PROMPT: Exclude the pictures and repeat all of the data exactly.

□ □ □ □ □ □ □

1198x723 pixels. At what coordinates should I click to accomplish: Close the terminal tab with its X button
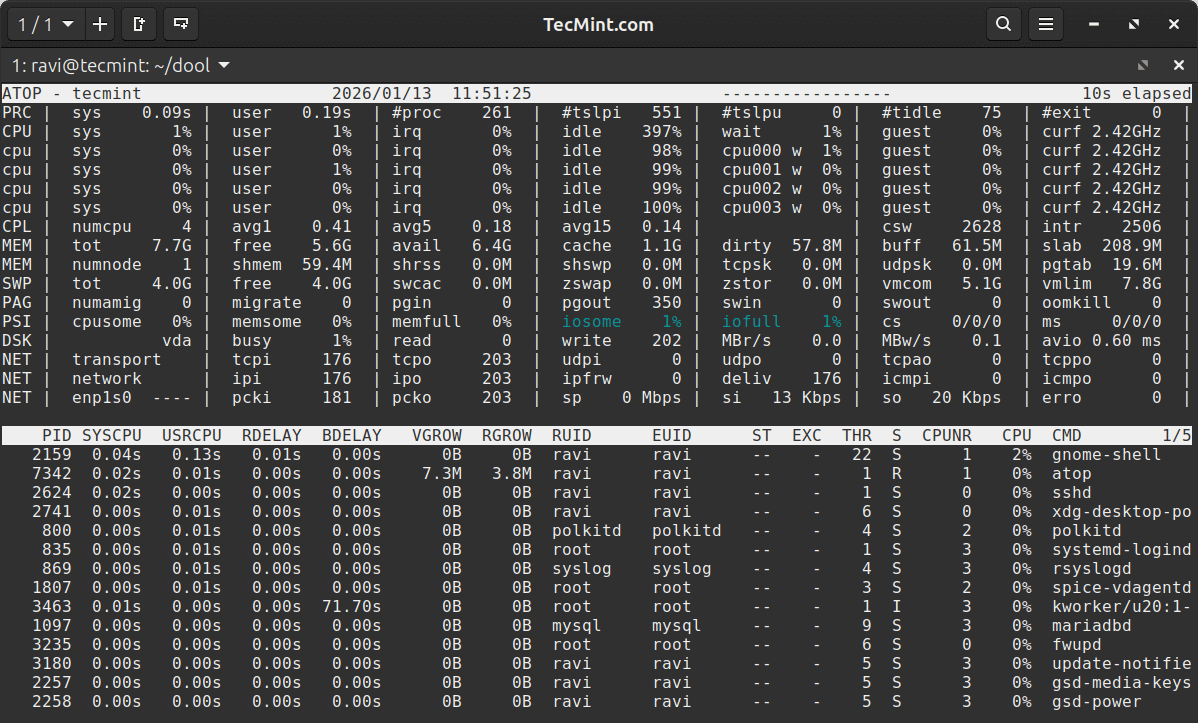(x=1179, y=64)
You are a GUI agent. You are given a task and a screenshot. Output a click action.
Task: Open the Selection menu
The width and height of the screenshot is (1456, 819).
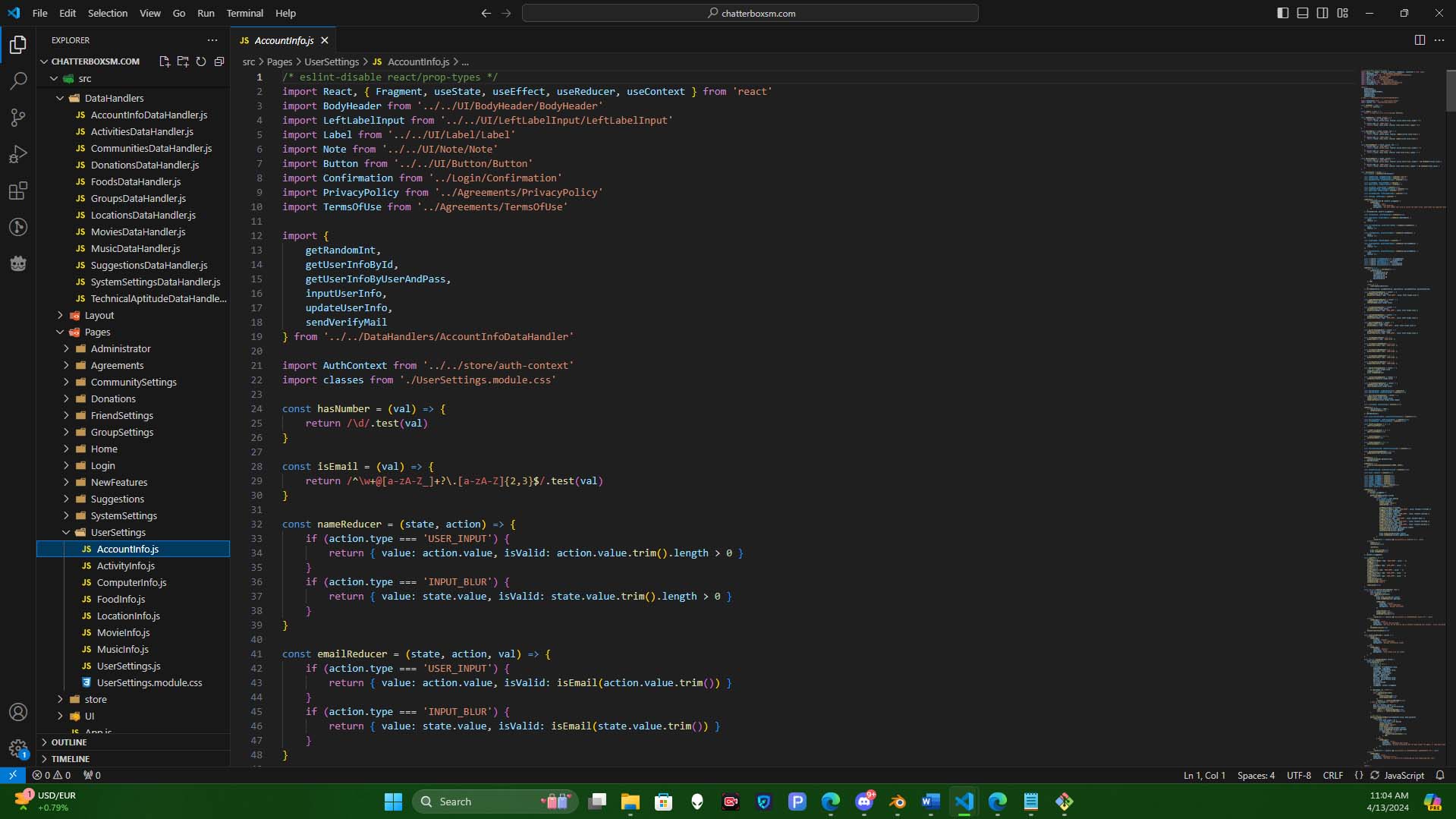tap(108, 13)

□ □ □ □ □ □ □

RESULT FOR THIS TASK:
1198x723 pixels. At what coordinates should I click to accomplish: Close the terminal tab with its X button
(x=1179, y=64)
You are a GUI agent. You are given a task and a screenshot. Output a click action.
Task: Open the Selection menu
The width and height of the screenshot is (1456, 819).
tap(108, 13)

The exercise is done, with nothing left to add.